斯達尼恩怔住,兩眼瞪得溜圓。她的眼睛是棕色的,但她喜歡冰白的瞳仁。我看到過她看蓋勒特的眼神,盡管之前我都不曾在意。我現在也不是真的關心。

但我覺得,發覺尼斯人的眼睛有魅力,在錫爾-阿納吉斯特應該是個禁忌,不管是蓋勒特,還是斯達尼恩,都不敢承受這樣的指責。蓋勒特只要聽到風聲,就會解雇斯達尼恩——即便傳言的來源是我。

我走到她的面前。她向後退開了一點兒,蹙起眉頭面對我的囂張態度。我們通常都沒有什麽存在感,只是人造設備。我們只是工具。我的行為相當反常,達到了她應該馬上報告的程度,但她現在擔心的並不是這個。“沒有人聽到我剛才的話,”我很小聲地告訴她,“現在,沒有人能看到這個房間裏正在發生的事。放松。”

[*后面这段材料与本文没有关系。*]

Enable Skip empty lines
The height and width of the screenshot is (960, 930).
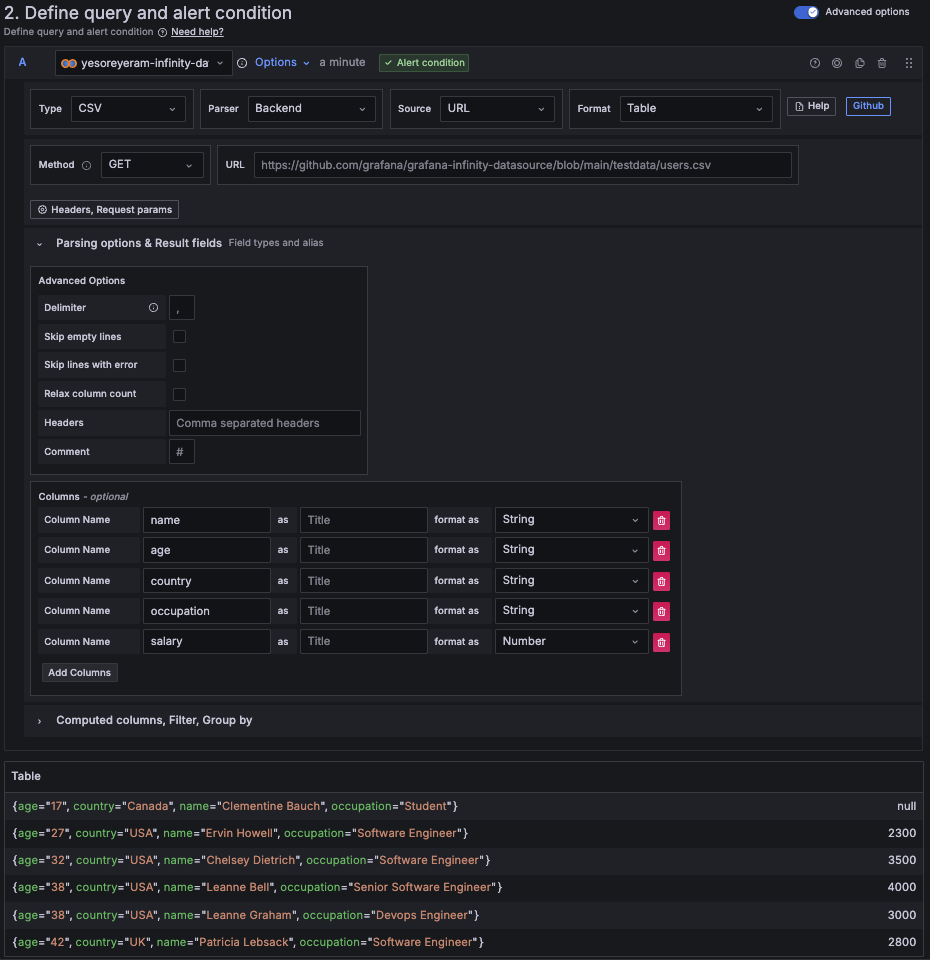pos(178,336)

她的下唇在顫抖,只有一點點吧,然後才開口說話。我感覺到內疚,也只有一點點,因為把她嚇成那樣。她說:“你不能走太遠。你——你們有維生素缺乏症……你和其他人都是被制造成那樣的。如果沒有特殊食品,就是我們平時給你們的那些,你們只要幾天就會死。”

我直到現在才想到,斯達尼恩以為我是要逃走。

實際上,我是直到當時,才第一次想到真的要逃走。

引導員剛剛告訴我的,並不是什麽不可克服的障礙。很容易就可以偷到食物帶走,盡管等到食物耗盡,我還是會死。反正我本來就活不長。但真正讓我煩惱的,是根本沒有地方可去。整個世界都屬於錫爾-阿納吉斯特。

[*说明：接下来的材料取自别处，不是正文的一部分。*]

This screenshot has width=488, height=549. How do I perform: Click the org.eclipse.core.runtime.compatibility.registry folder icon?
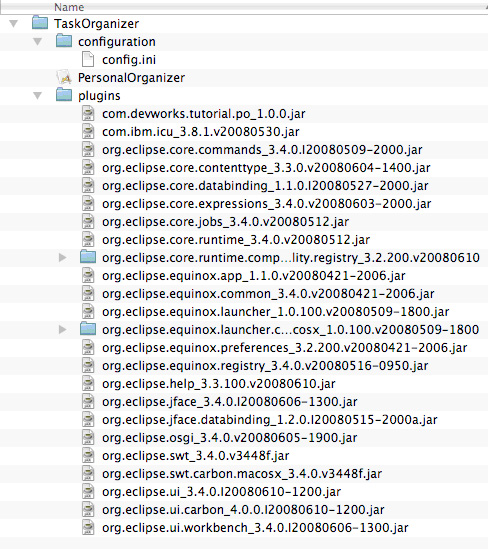88,257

“去花園。”我最終重復說。這將是我的大逃亡,我的逃跑路線也不過如此。我想笑,但長期保持面無表情的習慣讓我沒有笑。說實話,我並不想去任何地方。我只是想要那種感覺,對自己的生活有某種控制力,哪怕僅僅是很短的時間。“我只是想去花園裏待五分鐘。僅此而已。”

斯達尼恩的重心在兩腳之間交替,顯然很是痛苦:“我會因此丟掉工作的,尤其可怕的是,有些高級引導員可能會看見。我甚至可能會坐牢。”

“也許他們會給你一扇美麗的窗戶,下面就有一座花園。”我提醒她。她苦笑。

然後,因為我沒有給她其他選擇,斯達尼恩帶我離開了自己的牢房,下樓,去了外面。

我發現從這個角度看,園裏的紫花樣子很奇怪。而且靠近了之後聞到星星花的香味,完全是另外一種不同的感覺。它們的氣味也很怪——特別甜膩,幾乎像是糖,底味有些酵香,因為有些老花瓣已經枯萎,或者被擠碎。斯達尼恩心神不定,看周圍的次數過多,而我只是緩步慢行,希望不必有她跟隨。但事實就是:我不能獨自一人在基地院子裏遊蕩。如果衛兵、勤務員或者引導員看到現在的我們,會以為斯達尼恩在執行任務,不會盤問我……要是她能安靜些就好了。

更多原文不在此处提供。